CHECK THIS OUT

This problem may be trival, but I’m totally
in awe with it. Here it is…

Im using glDrawArray to draw vertex data, which works just fine, now. The data is stored in a global array, but I was getting access violations when glDrawArrays was executed, until I added another global, static array of the same type and size.
It looked like this…

static GLfloat verts[10000];
static GLfloat nothing[10000];

And no, the # of verticies was not greater that the size of the array.

Anyone know whats up with this???

Thanks.

You are writing that “the # of verticies was not greater that the size of the array,” and yet the evidence points to your exceeding the bounds of the array.

An access violation is exactly that: accessing memory you have no buisness accessing. You should not assume that it is the fault of the OS, the driver, or the little gremlins that live in your computer unless you have very hard evidence of any of the above.

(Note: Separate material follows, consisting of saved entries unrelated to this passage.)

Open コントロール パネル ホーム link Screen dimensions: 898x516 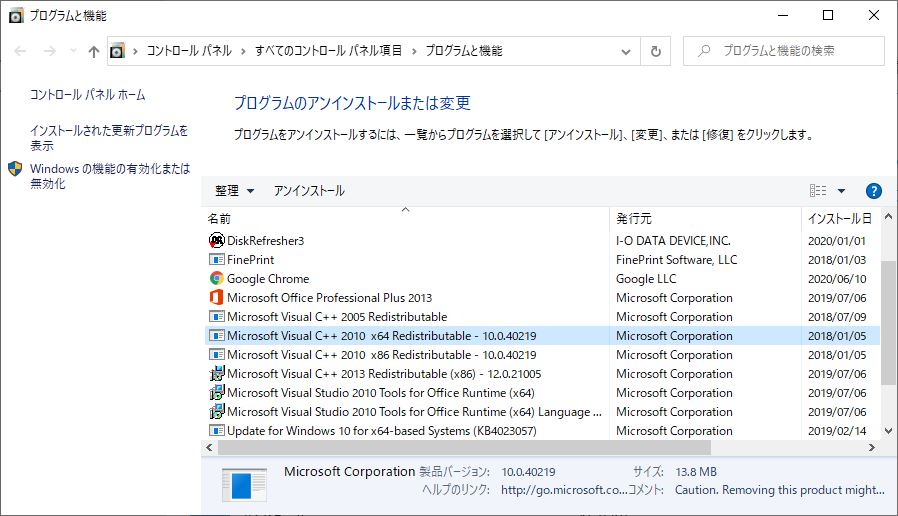coord(88,95)
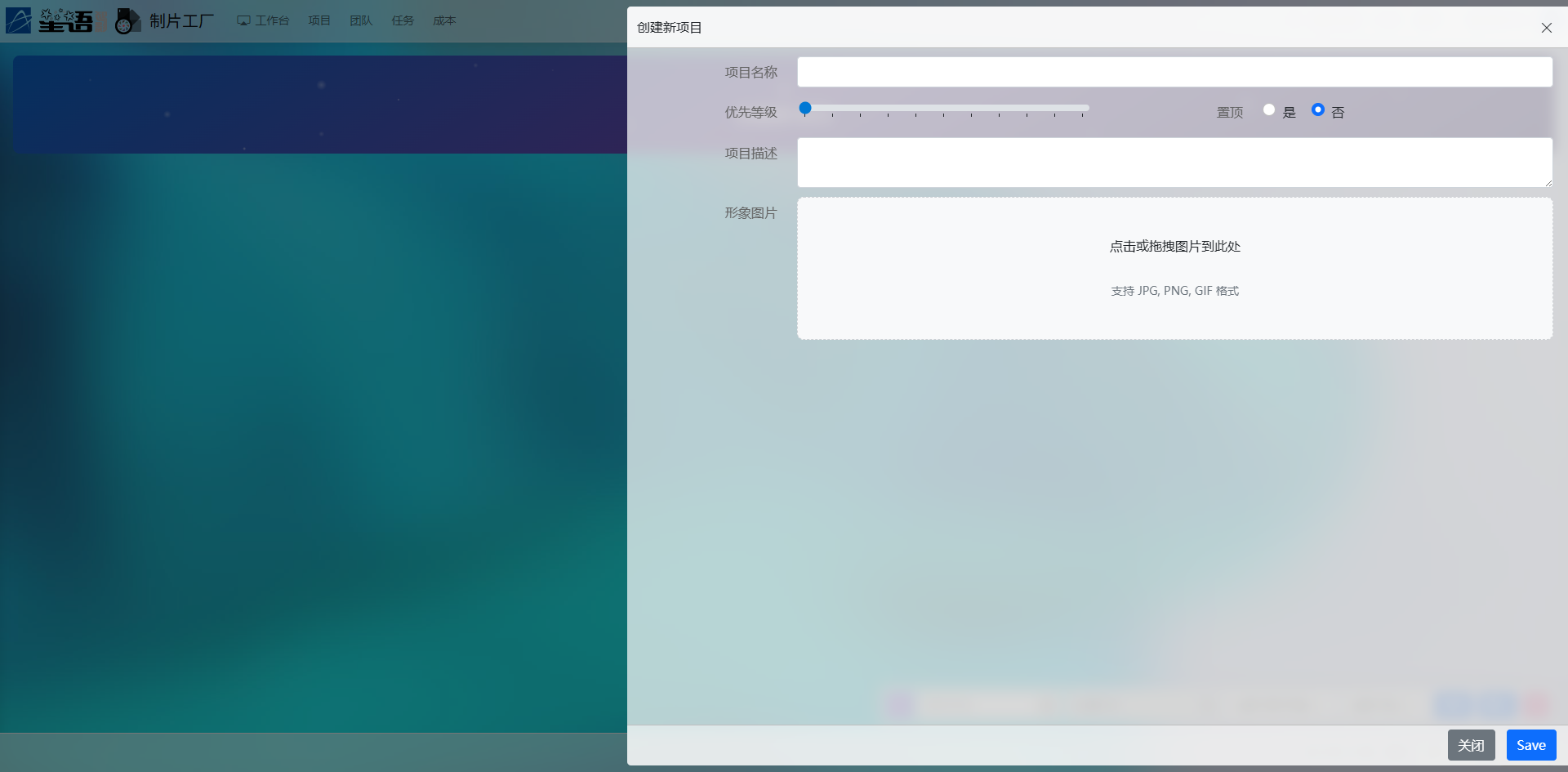Open the 项目 menu in navigation bar

(319, 20)
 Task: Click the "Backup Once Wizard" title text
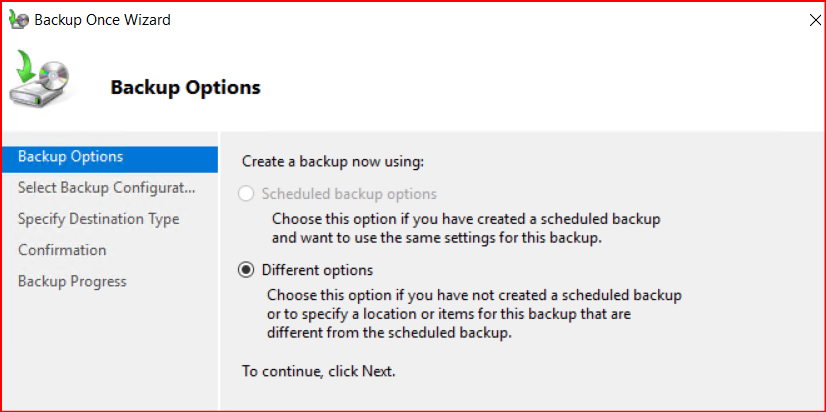tap(102, 20)
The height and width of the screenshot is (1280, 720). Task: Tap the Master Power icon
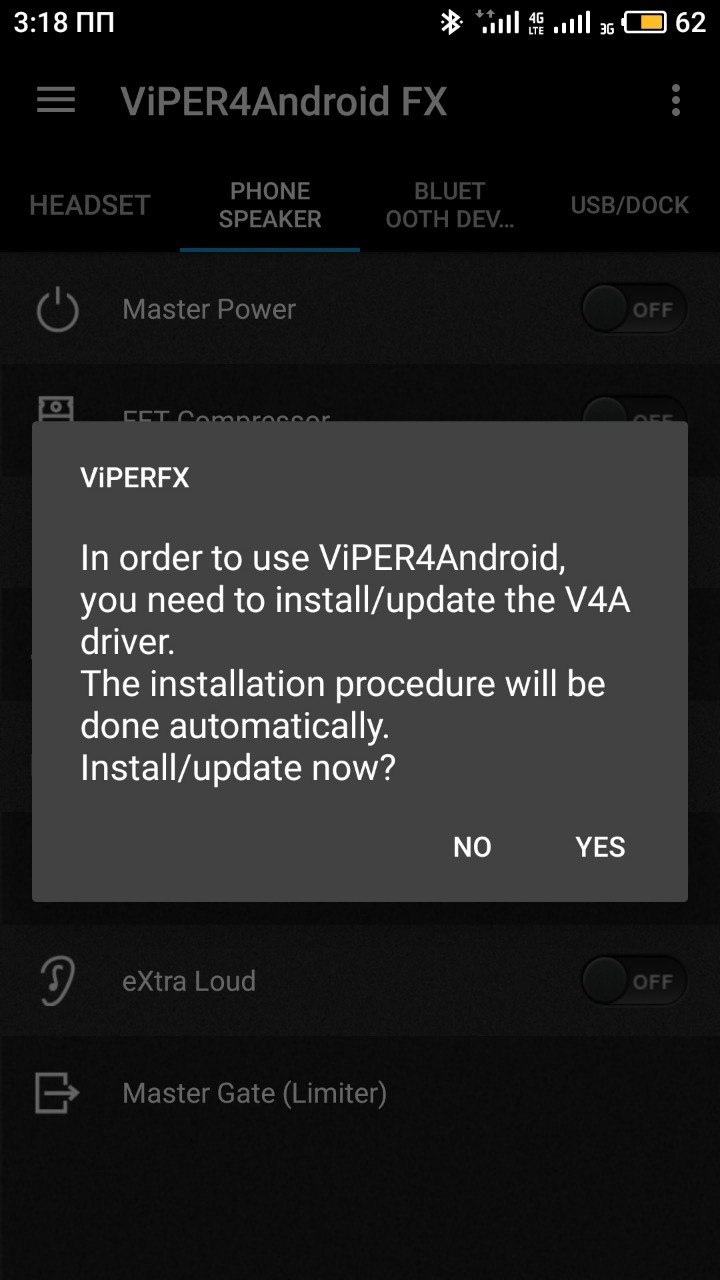pyautogui.click(x=57, y=309)
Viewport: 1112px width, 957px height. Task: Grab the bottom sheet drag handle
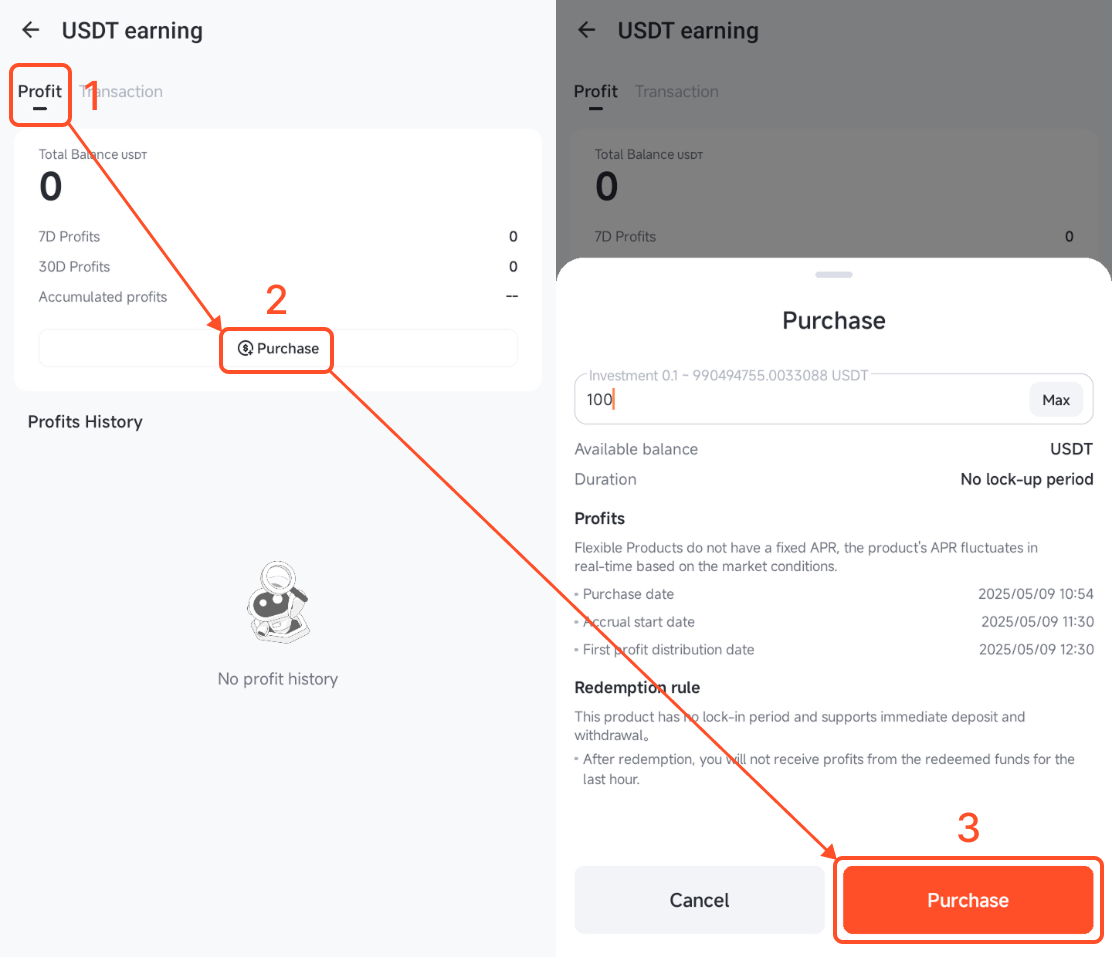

I’m not suprised that what you’ve done fixes the problem. Essentially, what you’ve done to “fix” the problem is add 10000 more floats to the back end of the array. Test this out by doing the following:

assert(((&verts[0]) + 10000) == (&nothing[0]));

If that doesn’t assert, then I’ll guess that ((&verts[0]) + 10000) is very close to &nothing[0].

If those weren’t global variables, you would probably be damaging malloc’s heap-management when you write vertex values to the array.

Did you use glEnableClientState(GL_VERTEX_ARRAY) before you enabled the vertex array?

Without seeing, at a minimum, your calls to glVertexPointer() and glDrawElements(), it is impossible to say whether the implementation or your code is at fault. I have a hunch, though :slight_smile:

I agree. It sounds like an invalid parameter to glDrawArrays or some related function is being used to make it access memory beyond your vertex array.

If you don’t want to use a commercial bounds checker, simply set the contents of the last element in your huge array to something recognisable, like -9999.9, then just test to see if it has changed value BEFORE you call DrawElements().
Another additional safety measure (and only in debug) is to use a function to write into the array, and put an assert after every write to check the last element hasn’t changed. Like this…
void AddVertex(float &v)
{
myarray[mycount+0] = v[0];
myarray[mycount+1] = v[1];
myarray[mycount+2] = v[2];
mycount+=3;

if (myarray[topelement] != 9999.9)
ASSERTLIKECRAZY();
}

If you’re using x,y,z (3 * GLfloat) style vertices, remember that the array needs to be 3 times larger.

i.e.

static GLfloat vertices[30000];

or even

static GLfloat vertices[10000][3];

depending upon how you’re accessing the array.